## Begin Passage provided
# Doubts on 1Ds AF.



## aldvan (Jul 22, 2011)

Last week I've received my second hand 1Ds MkIII. I'm very happy about it since it is in very good condition. I started taking pictures in my usual way, focusing on the central sensor. Perfect focus and exposure.
Now, considered the sofisticated AF system of this camera, I started testing with AF but I found very difficult to get a sharp focus in that mode. I contacted the CPS and they told me to send them the camera for a tune up of the AF sensors. Is it any chance that I'm doing any mistake configuring the AF mode? Is it possible that I get a sharp focus with the central sensor and na out of focus with the other ones?
TIA


----------



## TW (Jul 22, 2011)

What lens were you using?


----------



## Viggo (Jul 22, 2011)

You should always calibrate your gear. I could be that you are using an AF-sensor that is not a crosstype, which makes it harder for it to get focus. It also depneds on the max aperture of your lens how good AF will be. Also the contrast of the subject. So if you are trying for it to fail, you will succeed, but as I said; calibrate it first, it has helped me from "no good" to "never misses an image"...


----------



## aldvan (Jul 22, 2011)

It is lens insensitive. (100mm L Macro IS, 100-400 L, 16-35 L II, 24-105 L). I always microadjust my camera+lens, but the point is that focusing on the central spot the focus is just perfect, no matter the lens. Bad focus happens just with the AF (full sensors)...
## End Passage provided
## Begin Extracted records
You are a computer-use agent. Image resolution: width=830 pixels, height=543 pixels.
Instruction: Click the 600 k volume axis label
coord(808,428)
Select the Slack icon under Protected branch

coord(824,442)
## End Extracted records
• Work to complete:
1. In the camera focus thread, what did the CPS tell aldvan to do?
2. Reproduce word for word everything in the camera focus thread from "Now, considered the" down to "were you using?".
3. List every lens that aldvan names in the camera focus thread.
The records are separate from the camera focus thread.

• Solutions to each task:
1. Send them the camera for a tune-up of the AF sensors.

2.
Now, considered the sofisticated AF system of this camera, I started testing with AF but I found very difficult to get a sharp focus in that mode. I contacted the CPS and they told me to send them the camera for a tune up of the AF sensors. Is it any chance that I'm doing any mistake configuring the AF mode? Is it possible that I get a sharp focus with the central sensor and na out of focus with the other ones?
TIA


----------



## TW (Jul 22, 2011)

What lens were you using?

3. 100mm L Macro IS, 100-400 L, 16-35 L II, 24-105 L